# Stated goal:
Please render the lines below as a JSON list of strings, one string per line, with blank lines skipped and the pictures left out.

+++ Entries provided

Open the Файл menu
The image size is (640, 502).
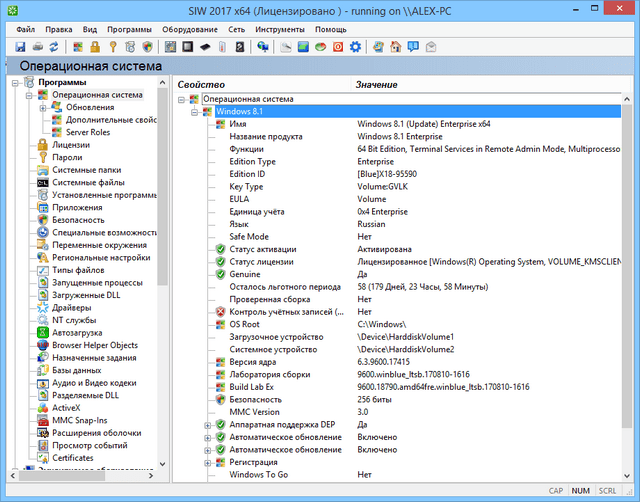click(27, 29)
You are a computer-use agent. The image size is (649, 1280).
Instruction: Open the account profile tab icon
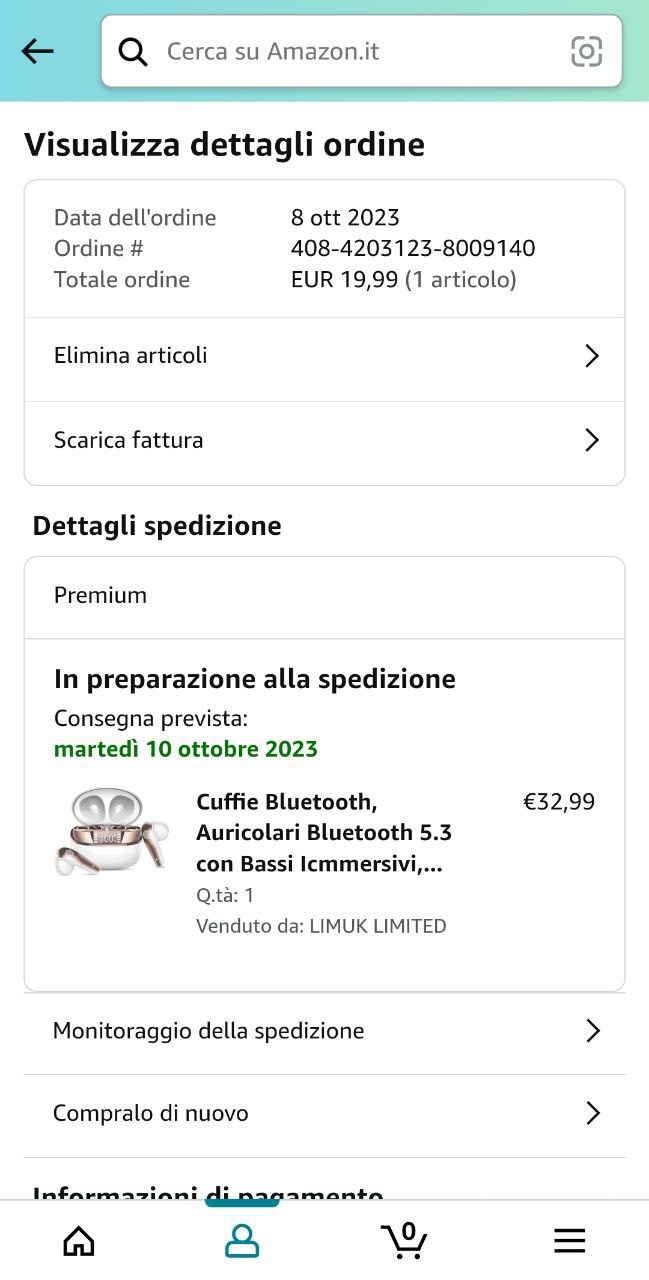click(x=242, y=1241)
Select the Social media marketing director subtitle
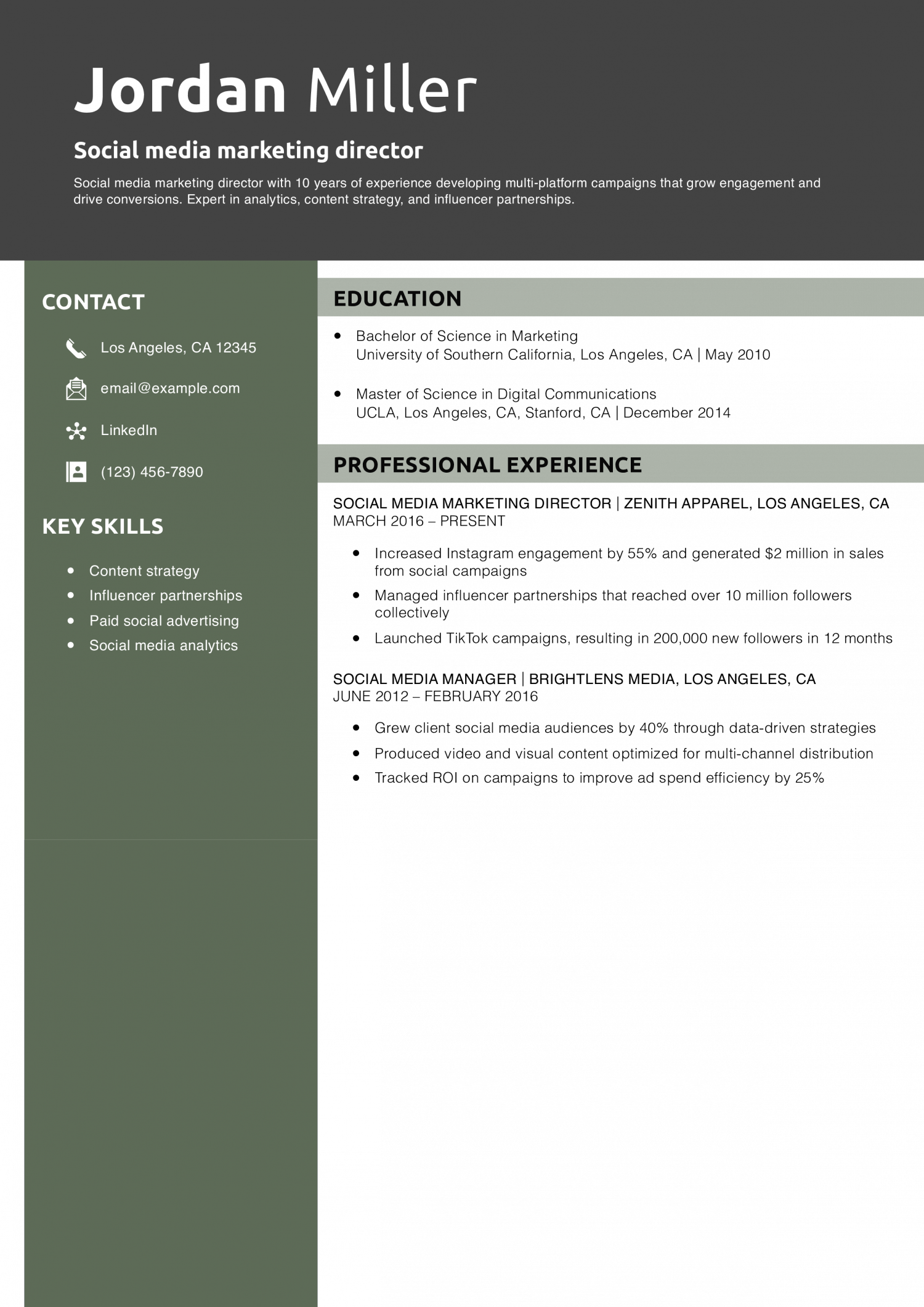The height and width of the screenshot is (1307, 924). click(x=248, y=150)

++++++

# Expected answer:
[
  "Open the Файл menu",
  "The image size is (640, 502).",
  "click(27, 29)",
  "You are a computer-use agent. The image size is (649, 1280).",
  "Instruction: Open the account profile tab icon",
  "click(x=242, y=1241)",
  "Select the Social media marketing director subtitle",
  "The height and width of the screenshot is (1307, 924). click(x=248, y=150)"
]